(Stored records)
++++

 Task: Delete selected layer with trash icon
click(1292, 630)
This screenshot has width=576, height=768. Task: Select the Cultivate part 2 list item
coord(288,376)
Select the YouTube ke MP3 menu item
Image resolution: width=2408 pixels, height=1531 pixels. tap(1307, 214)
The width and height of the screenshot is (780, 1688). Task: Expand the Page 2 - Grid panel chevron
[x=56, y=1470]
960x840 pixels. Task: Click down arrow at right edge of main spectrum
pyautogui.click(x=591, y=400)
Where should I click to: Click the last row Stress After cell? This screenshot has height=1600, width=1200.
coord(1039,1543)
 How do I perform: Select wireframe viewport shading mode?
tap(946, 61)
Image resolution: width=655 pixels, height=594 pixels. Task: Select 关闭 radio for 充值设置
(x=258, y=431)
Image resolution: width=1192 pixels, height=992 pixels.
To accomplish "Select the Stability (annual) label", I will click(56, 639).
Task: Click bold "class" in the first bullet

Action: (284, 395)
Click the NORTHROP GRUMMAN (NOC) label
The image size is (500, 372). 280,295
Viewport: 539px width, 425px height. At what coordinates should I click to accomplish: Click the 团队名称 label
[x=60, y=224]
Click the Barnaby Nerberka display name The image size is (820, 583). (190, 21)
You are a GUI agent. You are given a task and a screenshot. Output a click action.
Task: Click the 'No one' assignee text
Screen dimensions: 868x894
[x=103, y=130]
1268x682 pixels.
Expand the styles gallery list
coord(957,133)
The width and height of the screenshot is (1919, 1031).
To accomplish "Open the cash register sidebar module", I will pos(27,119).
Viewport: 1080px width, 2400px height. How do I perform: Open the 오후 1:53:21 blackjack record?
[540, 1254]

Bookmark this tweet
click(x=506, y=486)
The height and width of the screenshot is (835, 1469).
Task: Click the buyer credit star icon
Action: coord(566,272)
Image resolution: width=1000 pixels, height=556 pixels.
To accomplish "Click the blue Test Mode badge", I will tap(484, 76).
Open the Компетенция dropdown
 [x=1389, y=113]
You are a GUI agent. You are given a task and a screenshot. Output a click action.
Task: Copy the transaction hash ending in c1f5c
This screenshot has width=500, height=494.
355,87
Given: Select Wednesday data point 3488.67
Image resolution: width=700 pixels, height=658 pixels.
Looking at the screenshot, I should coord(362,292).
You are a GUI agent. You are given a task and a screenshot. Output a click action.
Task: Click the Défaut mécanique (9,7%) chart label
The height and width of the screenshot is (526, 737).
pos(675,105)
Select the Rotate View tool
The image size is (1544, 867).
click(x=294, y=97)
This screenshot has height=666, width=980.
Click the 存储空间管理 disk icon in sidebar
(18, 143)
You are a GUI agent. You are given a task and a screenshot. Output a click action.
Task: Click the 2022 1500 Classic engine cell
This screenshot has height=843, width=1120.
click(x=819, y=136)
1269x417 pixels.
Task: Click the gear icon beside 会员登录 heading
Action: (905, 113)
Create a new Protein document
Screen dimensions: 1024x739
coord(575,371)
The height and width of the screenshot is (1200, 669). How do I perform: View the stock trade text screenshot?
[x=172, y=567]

++++

Work order
Identify each line in the entries with the word "will" and copy it.

Answer for the task
To accomplish "Select the Stability (annual) label", I will click(56, 639).
To accomplish "Open the cash register sidebar module", I will pos(27,119).
To accomplish "Click the blue Test Mode badge", I will tap(484, 76).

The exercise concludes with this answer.